Mais il s'agit d'un "jailbreak tethered", ce qui signifie qu'à chaque fois que vous devrez redémarrer votre appareil (pas seulement le sortir de mise en veille) il faudra le reconnecter à votre ordinateur pour le relancer. 

Ce n'est donc pas très pratique et c'est pourquoi je vous recommande plutôt d'attendre le "jailbreak untethered" qui ne devrait pas trop tarder....ou d'installer la version précédente d'iOS qui est déverrouillable sans problème. A moins que vous ne soyez un inconditionnel des superbes nouvelles icones du menu !

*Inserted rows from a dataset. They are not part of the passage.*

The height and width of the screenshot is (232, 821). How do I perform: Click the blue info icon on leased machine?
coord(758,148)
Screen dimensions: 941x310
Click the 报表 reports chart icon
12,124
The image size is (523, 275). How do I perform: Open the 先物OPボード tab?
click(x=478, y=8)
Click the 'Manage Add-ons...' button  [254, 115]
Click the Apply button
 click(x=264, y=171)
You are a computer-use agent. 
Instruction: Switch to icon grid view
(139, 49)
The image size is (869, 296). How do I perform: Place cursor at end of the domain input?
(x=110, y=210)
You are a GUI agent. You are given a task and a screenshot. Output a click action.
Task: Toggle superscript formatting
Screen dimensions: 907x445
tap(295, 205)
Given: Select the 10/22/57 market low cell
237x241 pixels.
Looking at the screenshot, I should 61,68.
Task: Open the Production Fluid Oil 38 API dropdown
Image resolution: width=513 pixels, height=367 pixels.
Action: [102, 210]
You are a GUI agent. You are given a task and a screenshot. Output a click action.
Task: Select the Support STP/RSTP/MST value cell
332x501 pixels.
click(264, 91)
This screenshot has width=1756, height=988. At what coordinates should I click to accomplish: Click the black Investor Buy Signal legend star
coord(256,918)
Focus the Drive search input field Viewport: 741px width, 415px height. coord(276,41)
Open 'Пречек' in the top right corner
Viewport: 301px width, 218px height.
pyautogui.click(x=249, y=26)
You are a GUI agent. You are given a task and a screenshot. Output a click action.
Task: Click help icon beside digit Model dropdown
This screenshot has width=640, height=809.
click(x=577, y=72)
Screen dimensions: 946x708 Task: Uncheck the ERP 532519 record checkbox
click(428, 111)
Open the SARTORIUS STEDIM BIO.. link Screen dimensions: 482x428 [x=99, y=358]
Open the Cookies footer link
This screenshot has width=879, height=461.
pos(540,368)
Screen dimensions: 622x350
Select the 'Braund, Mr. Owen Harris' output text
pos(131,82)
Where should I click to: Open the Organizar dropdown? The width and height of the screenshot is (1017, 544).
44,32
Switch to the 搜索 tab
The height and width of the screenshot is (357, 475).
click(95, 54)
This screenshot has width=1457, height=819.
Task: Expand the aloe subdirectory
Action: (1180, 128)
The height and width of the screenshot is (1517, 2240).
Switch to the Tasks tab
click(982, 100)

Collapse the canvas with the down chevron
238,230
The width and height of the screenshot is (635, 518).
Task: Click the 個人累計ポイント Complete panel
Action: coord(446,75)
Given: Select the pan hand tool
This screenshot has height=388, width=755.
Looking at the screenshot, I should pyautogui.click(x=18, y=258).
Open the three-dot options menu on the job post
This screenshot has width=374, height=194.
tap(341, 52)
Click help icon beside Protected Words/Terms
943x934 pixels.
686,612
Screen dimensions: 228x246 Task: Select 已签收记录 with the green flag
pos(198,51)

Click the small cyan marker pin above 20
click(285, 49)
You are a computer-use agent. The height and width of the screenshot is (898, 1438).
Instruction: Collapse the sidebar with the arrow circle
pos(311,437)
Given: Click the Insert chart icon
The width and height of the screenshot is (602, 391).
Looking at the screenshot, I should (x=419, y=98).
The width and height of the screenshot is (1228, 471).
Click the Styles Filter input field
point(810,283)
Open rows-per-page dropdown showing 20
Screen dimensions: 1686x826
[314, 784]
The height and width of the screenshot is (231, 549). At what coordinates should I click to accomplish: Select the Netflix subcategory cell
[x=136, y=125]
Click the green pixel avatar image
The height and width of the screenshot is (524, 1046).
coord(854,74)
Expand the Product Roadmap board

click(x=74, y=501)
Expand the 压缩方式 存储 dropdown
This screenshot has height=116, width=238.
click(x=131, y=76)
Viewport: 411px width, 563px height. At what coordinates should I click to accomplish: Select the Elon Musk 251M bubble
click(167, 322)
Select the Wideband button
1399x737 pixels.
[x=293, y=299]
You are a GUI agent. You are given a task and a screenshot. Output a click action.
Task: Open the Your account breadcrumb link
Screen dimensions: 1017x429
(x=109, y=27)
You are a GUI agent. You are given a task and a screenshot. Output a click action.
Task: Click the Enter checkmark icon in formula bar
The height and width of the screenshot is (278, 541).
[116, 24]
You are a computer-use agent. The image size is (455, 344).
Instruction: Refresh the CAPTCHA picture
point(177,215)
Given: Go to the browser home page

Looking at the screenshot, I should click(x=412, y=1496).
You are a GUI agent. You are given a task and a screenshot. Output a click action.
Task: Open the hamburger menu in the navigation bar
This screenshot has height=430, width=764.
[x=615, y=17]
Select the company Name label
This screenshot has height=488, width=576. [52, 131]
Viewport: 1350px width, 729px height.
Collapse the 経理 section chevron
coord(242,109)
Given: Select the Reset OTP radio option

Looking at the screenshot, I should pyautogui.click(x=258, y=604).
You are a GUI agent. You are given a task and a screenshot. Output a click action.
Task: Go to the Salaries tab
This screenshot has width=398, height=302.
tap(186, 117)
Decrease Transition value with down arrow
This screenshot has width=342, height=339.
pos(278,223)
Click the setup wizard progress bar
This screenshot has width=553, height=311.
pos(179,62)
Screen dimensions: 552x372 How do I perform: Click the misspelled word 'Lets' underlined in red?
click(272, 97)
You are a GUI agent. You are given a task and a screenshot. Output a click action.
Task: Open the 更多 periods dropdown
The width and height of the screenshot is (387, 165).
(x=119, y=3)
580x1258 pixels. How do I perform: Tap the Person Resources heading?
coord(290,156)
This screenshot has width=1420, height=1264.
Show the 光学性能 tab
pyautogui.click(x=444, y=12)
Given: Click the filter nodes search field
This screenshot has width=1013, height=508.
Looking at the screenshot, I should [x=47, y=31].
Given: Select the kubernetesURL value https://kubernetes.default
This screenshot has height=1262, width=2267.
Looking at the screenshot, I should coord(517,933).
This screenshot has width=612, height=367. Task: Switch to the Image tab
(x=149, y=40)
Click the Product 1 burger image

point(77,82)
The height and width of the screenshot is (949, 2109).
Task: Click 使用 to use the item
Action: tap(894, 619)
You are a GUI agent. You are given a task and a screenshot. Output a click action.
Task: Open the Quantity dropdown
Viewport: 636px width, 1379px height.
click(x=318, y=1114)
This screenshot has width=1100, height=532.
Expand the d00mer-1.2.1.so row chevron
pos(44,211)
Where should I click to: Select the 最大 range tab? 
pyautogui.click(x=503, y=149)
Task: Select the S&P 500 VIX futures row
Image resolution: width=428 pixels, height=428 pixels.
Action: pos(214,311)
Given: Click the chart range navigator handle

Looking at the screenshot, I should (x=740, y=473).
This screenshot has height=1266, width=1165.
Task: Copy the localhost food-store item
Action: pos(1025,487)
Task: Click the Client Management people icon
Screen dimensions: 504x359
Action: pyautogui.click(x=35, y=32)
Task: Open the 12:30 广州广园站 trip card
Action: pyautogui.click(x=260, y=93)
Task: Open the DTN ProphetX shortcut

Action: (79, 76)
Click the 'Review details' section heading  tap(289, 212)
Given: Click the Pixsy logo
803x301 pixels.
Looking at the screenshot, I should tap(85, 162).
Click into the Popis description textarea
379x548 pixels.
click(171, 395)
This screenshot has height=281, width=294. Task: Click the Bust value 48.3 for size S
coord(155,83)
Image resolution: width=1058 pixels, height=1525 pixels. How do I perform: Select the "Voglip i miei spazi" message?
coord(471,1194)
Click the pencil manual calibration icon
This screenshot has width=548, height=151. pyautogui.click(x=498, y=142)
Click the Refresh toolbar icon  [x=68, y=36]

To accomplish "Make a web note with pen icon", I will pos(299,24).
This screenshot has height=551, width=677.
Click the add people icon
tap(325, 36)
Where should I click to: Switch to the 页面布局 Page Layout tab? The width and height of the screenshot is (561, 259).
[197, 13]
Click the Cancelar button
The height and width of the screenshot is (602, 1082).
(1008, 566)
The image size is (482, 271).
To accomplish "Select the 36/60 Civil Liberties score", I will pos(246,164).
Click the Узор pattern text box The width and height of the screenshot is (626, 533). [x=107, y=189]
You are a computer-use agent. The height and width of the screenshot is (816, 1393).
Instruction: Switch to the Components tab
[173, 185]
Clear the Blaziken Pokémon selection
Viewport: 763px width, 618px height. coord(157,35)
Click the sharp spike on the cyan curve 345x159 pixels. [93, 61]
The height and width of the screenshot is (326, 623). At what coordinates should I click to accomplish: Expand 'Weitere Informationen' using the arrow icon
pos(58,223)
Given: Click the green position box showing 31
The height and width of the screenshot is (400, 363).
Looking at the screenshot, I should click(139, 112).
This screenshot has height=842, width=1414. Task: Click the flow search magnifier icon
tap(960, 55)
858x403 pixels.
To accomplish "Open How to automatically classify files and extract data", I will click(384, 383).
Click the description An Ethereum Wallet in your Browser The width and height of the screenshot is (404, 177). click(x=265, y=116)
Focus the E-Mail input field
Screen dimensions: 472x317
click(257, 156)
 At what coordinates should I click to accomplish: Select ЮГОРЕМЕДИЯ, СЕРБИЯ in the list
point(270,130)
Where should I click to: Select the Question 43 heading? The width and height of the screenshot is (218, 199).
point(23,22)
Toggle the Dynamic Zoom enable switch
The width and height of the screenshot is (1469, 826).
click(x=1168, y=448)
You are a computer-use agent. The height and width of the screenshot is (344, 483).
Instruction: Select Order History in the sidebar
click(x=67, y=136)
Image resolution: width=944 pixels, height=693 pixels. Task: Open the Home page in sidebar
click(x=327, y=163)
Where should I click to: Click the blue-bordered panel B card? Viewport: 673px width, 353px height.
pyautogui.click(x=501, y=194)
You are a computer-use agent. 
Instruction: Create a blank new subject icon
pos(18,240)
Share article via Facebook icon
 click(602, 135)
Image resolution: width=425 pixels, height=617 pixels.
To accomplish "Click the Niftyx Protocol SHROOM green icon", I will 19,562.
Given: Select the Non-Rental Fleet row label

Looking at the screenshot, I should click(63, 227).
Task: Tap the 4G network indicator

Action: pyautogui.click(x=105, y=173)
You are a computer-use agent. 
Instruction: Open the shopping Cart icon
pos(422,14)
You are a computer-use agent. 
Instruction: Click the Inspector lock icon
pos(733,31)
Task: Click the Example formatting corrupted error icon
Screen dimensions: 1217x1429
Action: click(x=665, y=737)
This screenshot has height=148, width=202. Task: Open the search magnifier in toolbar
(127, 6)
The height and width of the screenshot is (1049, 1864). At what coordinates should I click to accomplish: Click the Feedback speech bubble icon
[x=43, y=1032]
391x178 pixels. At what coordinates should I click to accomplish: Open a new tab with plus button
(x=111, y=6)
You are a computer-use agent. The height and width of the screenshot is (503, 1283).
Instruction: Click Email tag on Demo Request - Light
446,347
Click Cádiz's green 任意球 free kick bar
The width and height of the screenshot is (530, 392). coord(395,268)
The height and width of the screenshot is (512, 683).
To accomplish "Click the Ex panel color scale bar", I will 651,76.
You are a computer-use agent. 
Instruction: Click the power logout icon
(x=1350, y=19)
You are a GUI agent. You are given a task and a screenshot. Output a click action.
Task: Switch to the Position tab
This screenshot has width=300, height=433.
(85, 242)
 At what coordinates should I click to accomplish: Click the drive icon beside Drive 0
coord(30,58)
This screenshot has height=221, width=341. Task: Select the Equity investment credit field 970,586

Pour plus d'infos cliquez ici


----------



## davidoffski (7 Mai 2012)

Bonjour, j'ai reçu l'Apple TV il y a quelques jours, j'ai essayé de la jailbreaker, mais ça n'a pas fonctionné. J'ai donc été voir la version du logiciel, et c'est la version 5.0 (4099), modèle MD199FD/A. Comment savoir si c'est une Apple TV2 ou 3 ?


----------



## Gwen (7 Mai 2012)

S&#8217;il y a marqué 1080 sur la boîte, c'est une version 3.


----------



## davidoffski (7 Mai 2012)

Merci c'est donc bien une version 3


----------



## Gold28 (16 Mai 2012)

Bonjour à tous. 
Je viens aussi de faire l'acquisition d'un Apple TV il y a peu et j'avoue que je ne m'y connais pas du tout concernant le jailbreak. Je sais que cela permet de débloquer des fonctionnalités qui peuvent être intéressantes mais je sais que cela n'est pas encore possible pour l'Apple TV3. Savez-vous quand cela sera-t-il possible ? 
Merci d'avance !


----------



## Lauange (17 Mai 2012)

Mais il s'agit d'un "jailbreak tethered", ce qui signifie qu'à chaque fois que vous devrez redémarrer votre appareil (pas seulement le sortir de mise en veille) il faudra le reconnecter à votre ordinateur pour le relancer. 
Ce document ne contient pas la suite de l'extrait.